One of the Grand Mesa's hidden treasures is the Crag Crest Trail, just off the Grand Mesa Scenic Byway. The Crag Crest National Recreation Trail is a 10.3-mile circular trail consisting of a crest portion and a loop portion. At 11,187 feet, you are at the virtual high point of the Grand Mesa and have a 360-degree panoramic view that spans from the San Juan Mountain range in the south to the Bookcliffs and Roan Cliffs to the northwest. Only hikers are allowed on the crest portion between the east trailhead and Cottonwood Lakes Trail junction.
There are also many cross-country skiing and snowmobiling opportunities on Grand Mesa.
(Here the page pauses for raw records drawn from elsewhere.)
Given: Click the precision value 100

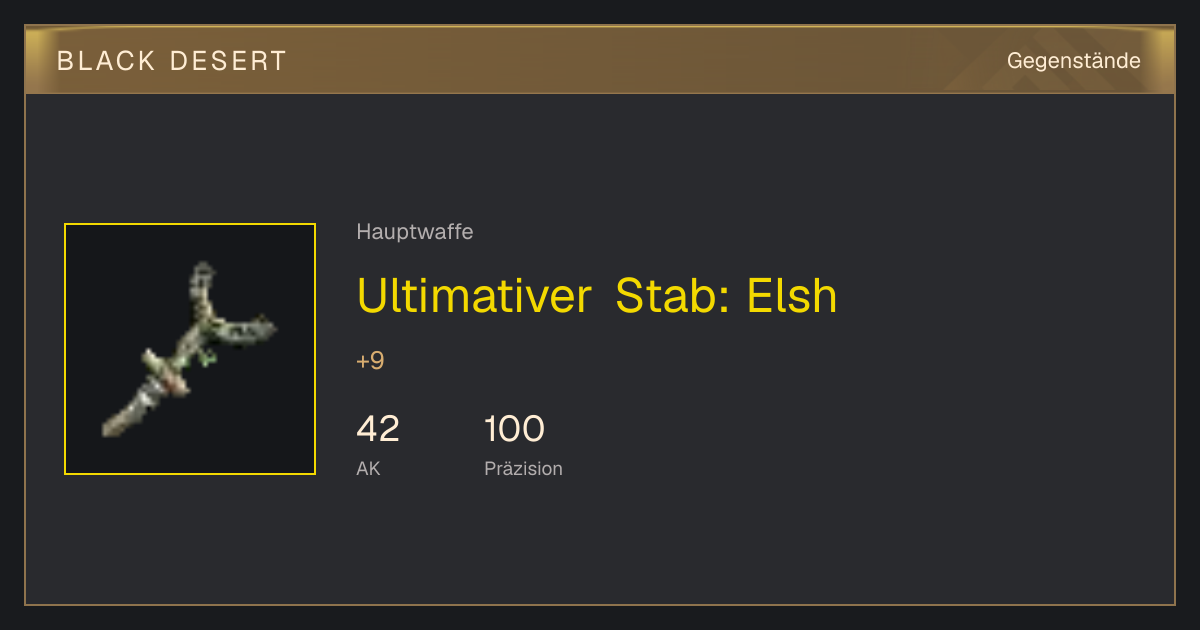Looking at the screenshot, I should click(514, 429).
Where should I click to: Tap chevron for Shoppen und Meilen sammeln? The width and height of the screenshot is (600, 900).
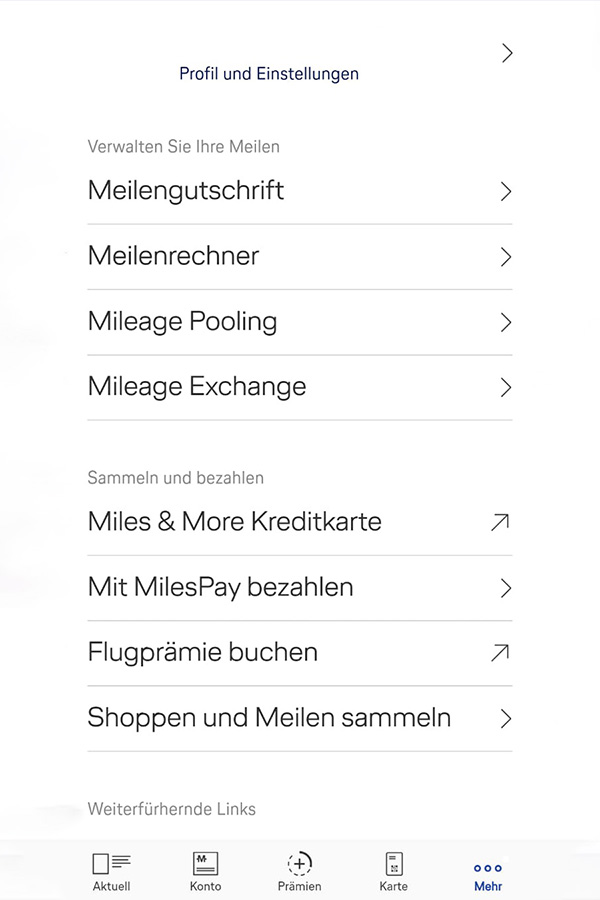tap(506, 718)
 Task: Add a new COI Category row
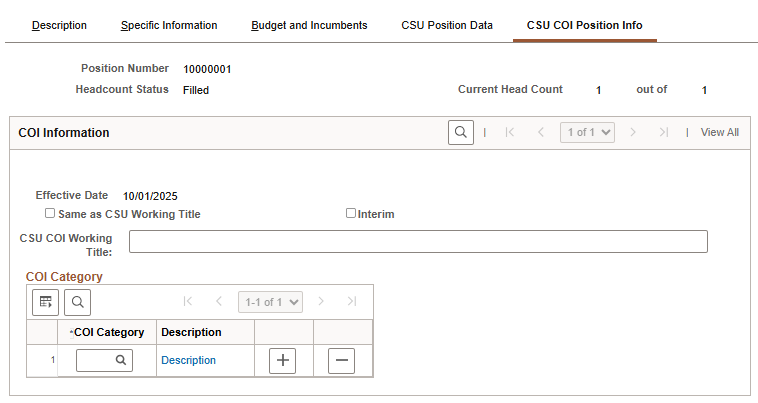[x=284, y=361]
These include three groomed cross-country ski areas and the Sunlight to Powderhorn snowmobile trail. The Grand Mesa contains over 100 miles of marked snowmobile trails with routine grooming occurring on the majority of those miles. All trail systems are accessed from the Colorado Highway 65 corridor. Powderhorn Resort, located on the north slopes of the Grand Mesa just 35 miles east of Grand Junction, provides an alpine skiing experience. The base elevation is 8,200' with a vertical drop of 1,650'. There are runs for all levels of skiing and snowboarding, from groomed gentle slopes to challenging glades and moguls.
The nationally designated Grand Mesa Scenic and Historic Byway crosses the Grand Mesa on a 55-mile trip ranging from the orchards of the valley floor to alpine meadows and lakes nestled in a spruce and fir forest. You can begin your trip in Cedaredge or in Plateau Canyon where Highway 65 joins I-70, about 20 miles east of Grand Junction.
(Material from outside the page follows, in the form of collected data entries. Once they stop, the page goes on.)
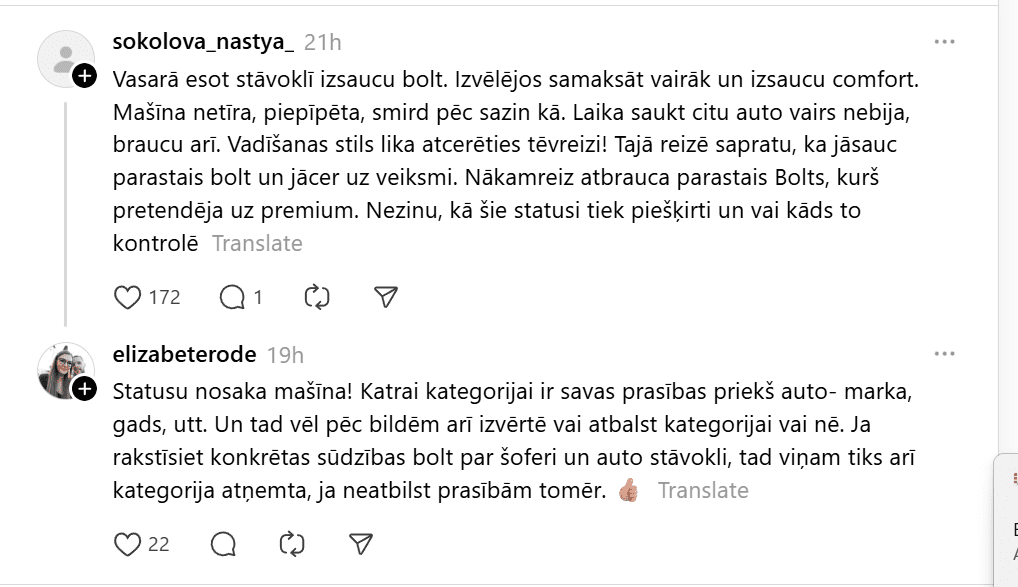This screenshot has height=587, width=1018.
Task: Reply to elizabeterode's comment
Action: click(224, 544)
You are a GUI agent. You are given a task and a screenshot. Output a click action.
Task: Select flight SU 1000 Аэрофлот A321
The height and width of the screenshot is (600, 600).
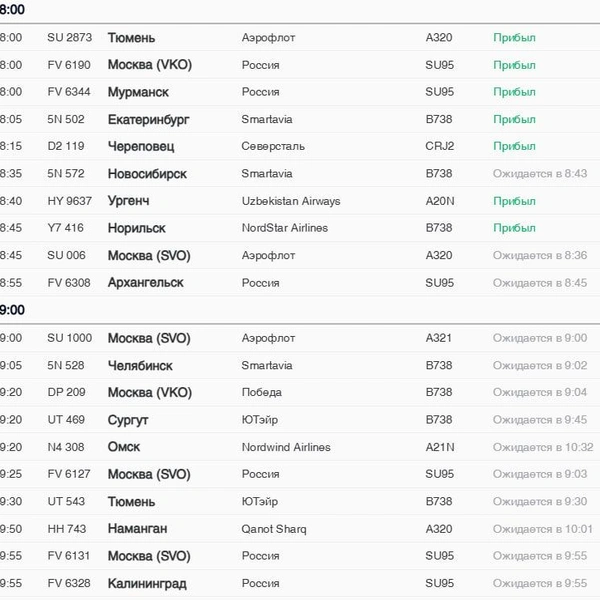click(300, 338)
The Grand Mesa Scenic and Historic Byway Association operates the Cedaredge Welcome Center at Pioneer Town. At this welcome center you can view several interpretive exhibits, pick up brochures, and purchase gifts to take home as a remembrance of your visit.
The Grand Mesa Visitor Center at Cobbett Lake is open from 9:00 am to 5:00 pm during the summer months, Memorial Day through mid-September. The Western Colorado Interpretive Association sells maps, books and interpretive materials in the Visitor Center.
Interpretive walks and/or talks are given every weekend on the Grand Mesa starting in the middle of June and ending on Labor Day weekend. The walks, talks and presentations are held at different locations on the Grand Mesa. For more information call the Grand Mesa Visitor Center at 970-856-4153.
Forest Service Road #100, Land's End Road, is a 12-mile spur of the Grand Mesa Scenic Byway. Step back into the past when you stop at the recently restored Raber Cow Camp Cabins. The Land's End Observatory sits on the rim of the Grand Mesa. The Observatory, built by the Civilian Conservation Corps (CCC) and the Western Power Association (WPA) in the 1930s, offers views as far as the eye can see, extending to the La Sal Mountains in Utah as well as other southern ranges. The building is open daily from the first of July through Labor Day, from 9:30 am to 4:30 pm. During the month of September, it is only open on weekends. Information, maps and books are also available during business hours.
There are several short nature trails on the Grand Mesa that offer good family hikes and interpretive opportunities. The Land O'Lakes overlook includes a half mile paved footpath and offers breathtaking views of many lakes and reservoirs atop the Grand Mesa, including the Granby reservoirs and the Mesa's largest body of water, Island Lake, against a backdrop of the West Elk Mountains, the San Juans, and the Uncompahgre Plateau. Other interpretive trails include the Discovery Trail, a half-mile loop that leaves from the Grand Mesa Visitor Center, Raber Cow Camp Trail, Mesa Lakes Shore Line Trail, and the Views Trail at the Land's End Observatory.
Forest Road #121, Trickle Park Road south of Collbran, accesses many outback-fishing holes on the Grand Mesa. Vega State Park north of the Grand Mesa also offers fishing and camping.